Concluding Statement by an IMF Mission to Benin


(NewDesignWorld Press Center) - An International Monetary Fund (IMF) mission visited Cotonou during January 9–23, 2012 to conduct discussions on the third review of a program supported by the Extended Credit Facility (ECF), which was approved by the IMF Executive Board on June 14, 2010.1 The second review was concluded by the Executive Board on September 7, 2011 (see Press Release No. 11/326) allowing the disbursement of a third tranche of SDR 10.61 million (about US$16.90 million). The mission met with H.E. Dr. Boni Yayi, President of Benin; Mr. Pascal Koupaki, Prime Minister; Mr. Marcel de Souza, Minister of Economic Analysis, Development, and Planning; Ms. Adidjatou Mathys, Minister of Economy and Finance;

and other senior officials. The mission also met with members of the National Assembly, and representatives of labor unions, banks, and the business and donor communities. Discussions focused on recent economic developments, including those in neighboring Nigeria that are relevant for Benin, policy implementation under the ECF, and structural reforms.

At the conclusion of the mission, Mr. Mario de Zamaróczy, mission chief for Benin, issued the following statement:

“Economic growth in 2011 is estimated at 3.1 percent, 0.7 percentage point below earlier estimates, among others because of a slowdown in port activities that hampered commercial activity. In 2012, growth is projected to remain moderate, despite an expected improvement in port activities, dragged down by the global economic slowdown and by the increase in the price of imported gasoline from Nigeria. The partial elimination of fuel subsidies in Nigeria will have a negative effect this year in Benin on household real income and growth. Annual average inflation, which in 2011 was below the 3 percent convergence criterion of the West African Economic and Monetary Union (WAEMU), is projected to be elevated in 2012, as a result of the above-mentioned fuel price hike. Despite the rise in non-traditional exports, the external current account deficit, excluding grants, deteriorated slightly in 2011 because of higher international fuel prices. It is expected to narrow in 2012 reflecting strong cotton exports. As a result, the overall balance of payments is expected to turn from a small deficit (0.1 percent of GDP) in 2011 to a small surplus (0.6 percent of GDP) in 2012.

“Revenue performance during the second half of 2011was weaker than expected, and as a result, the end-year cumulative revenue target was missed by a margin of 1.3 percent of GDP. However, the monthly revenue target for December was met. To preserve the stability of public finances, the authorities responded to the shortfall in revenue by compressing expenditure and with savings from the wage bill. The elimination of a number of ghost employees, a review of allowances and entitlements, and the postponement of some recruitments kept the wage bill below target. As a result, and according to preliminary data, the performance criteria on the primary fiscal balance and net domestic financing were met at end-September and the corresponding benchmarks at end-December. However, the indicative targets on priority social spending were missed by a wide margin in September and December, reflecting weaknesses in the monitoring process of these expenditure categories. The authorities intend to strengthen procedures for protecting the execution and timely disbursement of priority social expenditure in 2012.

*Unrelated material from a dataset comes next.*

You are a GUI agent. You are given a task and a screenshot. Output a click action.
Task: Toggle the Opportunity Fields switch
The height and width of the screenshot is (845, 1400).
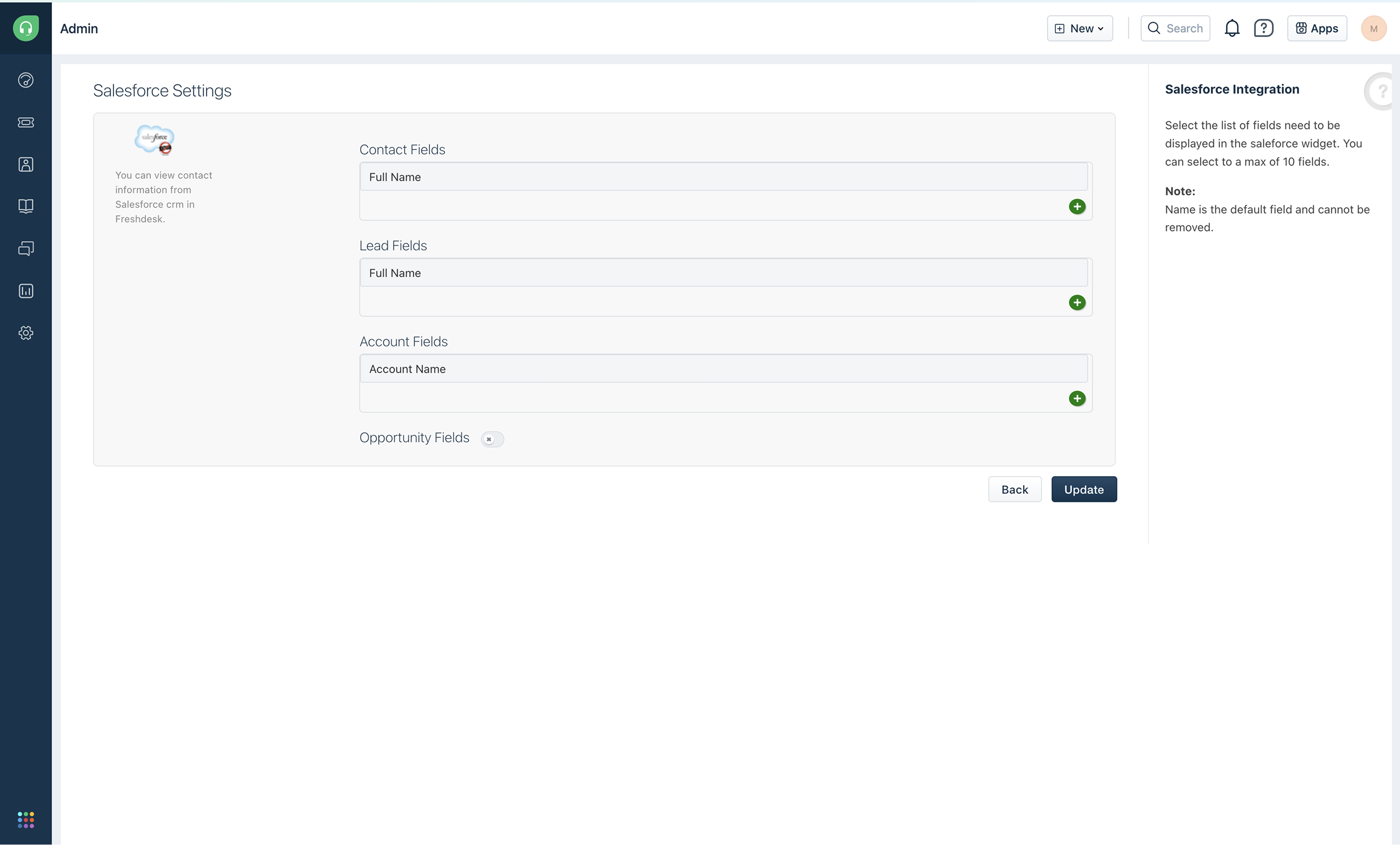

“The mission observed that the 2012 budget adopted by the National Assembly in December broadly supported a stable macroeconomic environment. Objectives therein include a significant increase in the revenue-to-GDP ratio to create fiscal space for public investment and social spending.

“The mission noted the launch of the one-stop-window at the Port of Cotonou, the installation of a scanner in the port, and the implementation of an enhanced program of import value verification. These reforms met with some initial resistance and start-up problems, but going forward, they are expected to improve revenue collection and the efficiency of the port.

“The mission noted that several important structural measures are still behind schedule, including a study on wage policy in the civil service, and several measures related to the computerization of customs offices. The mission urged the authorities to accelerate the completion of these and other overdue reforms. It also discussed new structural measures to come, including fiscal and financial measures.

“Staff will propose to IMF management to recommend consideration of the completion of the third review under the ECF in the Spring of 2012 to the Executive Board, provided monthly revenue targets for January and February are met, and adequate progress is made in the implementation of belated structural measures.

“The mission thanks the authorities for their hospitality.”

1 The ECF is the IMF’s main tool for medium-term financial support to low-income countries. Financing under the ECF currently carries a zero percent interest rate, with a grace period of 5½ years, and a maturity of 10 years.